The record contains no evidence submitted to the district court showing that the Thymes submitted a sufficient claim to any of the federal defendants. The Thymes include in their record excerpts an October 24, 1994 letter to them from the United States Department of Housing and Urban Development ("HUD") stating that "[a]t this time, HUD is not processing your claim,...." This letter was not before the district court, and we do not consider it. Daly-Murphy v. Winston, 837 F.2d 348, 351 (9th Cir.1987).


The district court did not commit clear error in finding that no claim had been filed, and it properly dismissed the federal defendants. The district court did not abuse its discretion in remanding the state claims pleaded in Thymes v. Metmor. See Brady v. Brown, 51 F.3d 810, 816 (9th Cir.1995).



The Thymes challenge the district court's dismissal of their first amended complaint in Thymes v. Metropolitan Life. The district court found all claims arising out of the 1991 trustee sale of the Thymes' property barred under res judicata by two California State court determinations: summary judgment in BC-021493 and the unlawful detainer order in BC-026858. The district court found that, absent the claims arising out of the trustee sale, the remainder of the complaint was bereft of any cause of action against any party. We review de novo the application of res judicata and the dismissal for failure to state a claim. Palomar Mobilehome Park Ass'n v. City of San Marcos, 989 F.2d 362, 363 (9th Cir.1993) (dismissal on res judicata grounds); Stone v. Travelers Corp., 58 F.3d 434, 436-37 (9th Cir.1995) (failure to state a claim).

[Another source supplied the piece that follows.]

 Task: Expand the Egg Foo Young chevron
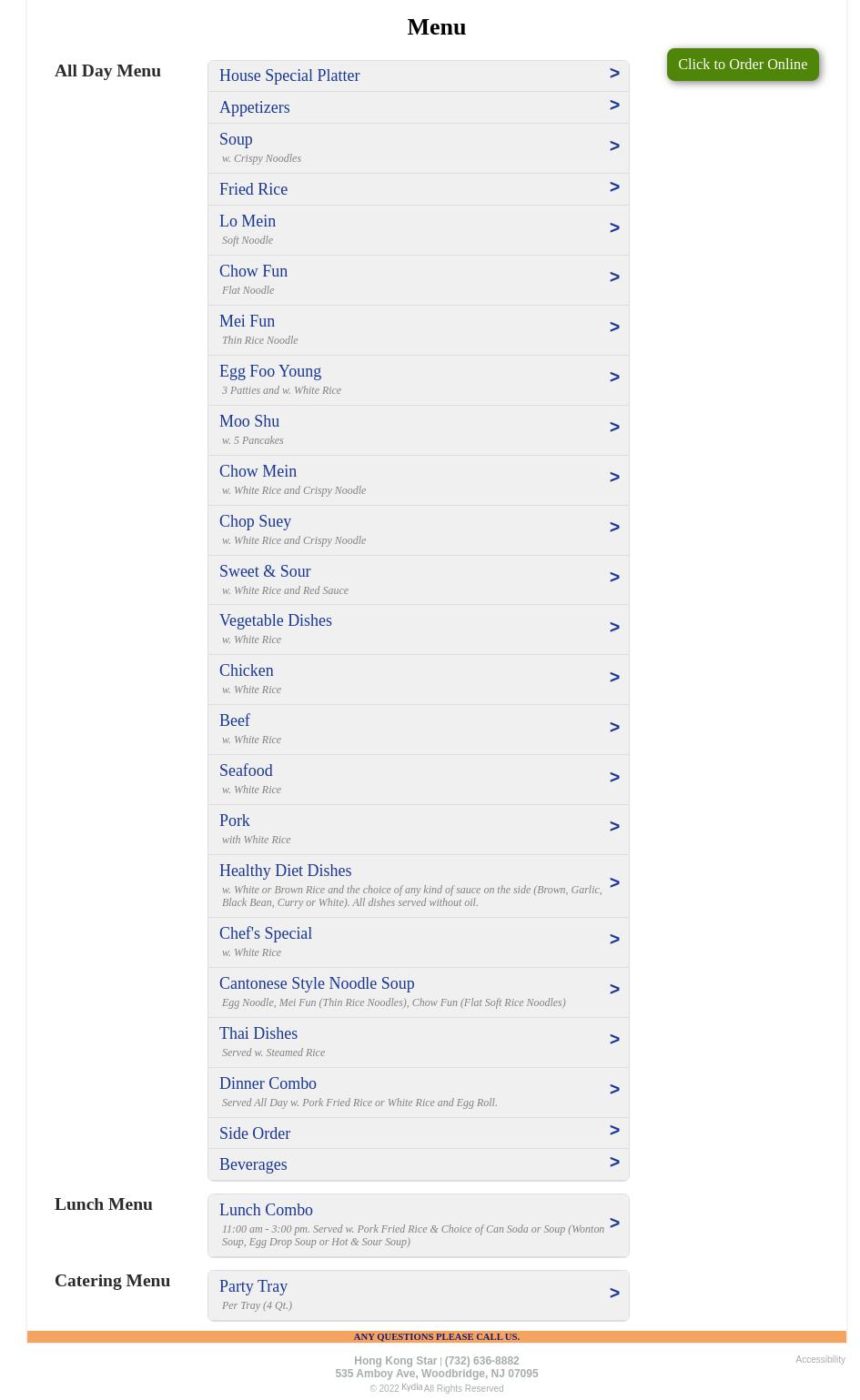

So long as state court judgments are rendered in proceedings complying with the minimum standards of due process, such judgments have the same preclusive effect in federal court as they would in state court. Clements v. Airport Auth. of Washoe Cty., 69 F.3d 321, 328 (9th Cir.1995) (citation omitted). This preclusive effect applies in a federal civil rights action and encompasses both claim and issue preclusion. Id. (citing Migra v. Warren City School Dist., 465 U.S. 75 (1984)). Under the doctrine of res judicata, a final judgment on the merits bars the parties or those in privity with them from litigating the same cause of action in a subsequent proceeding and collaterally estops parties or those in privity with them from litigating in a subsequent proceeding on a different cause of action any issue actually litigated and necessarily determined in the former proceeding. In re Russell, 12 Cal.3d 229, 233 (1974).


The two state court decisions, summary judgment in BC-021493 and the unlawful detainer order in BC-026858, constitute judgments on the merits. See Columbus Line, Inc. v. Gray Line Sight-Seeing Cos. Associated, 120 Cal.App.3d 622, 629 (1981). The unlawful detainer order also constitutes a final judgment. The Thymes argue that the unlawful detainer order was vacated by a California State Court on September 15, 1992, but the record contains no such indication. The Thymes abandoned their appeal in the unlawful detainer action, leaving no doubt as to the finality of the judgment. Wood v. Herson, 39 Cal.App.3d 737, 748 (1974).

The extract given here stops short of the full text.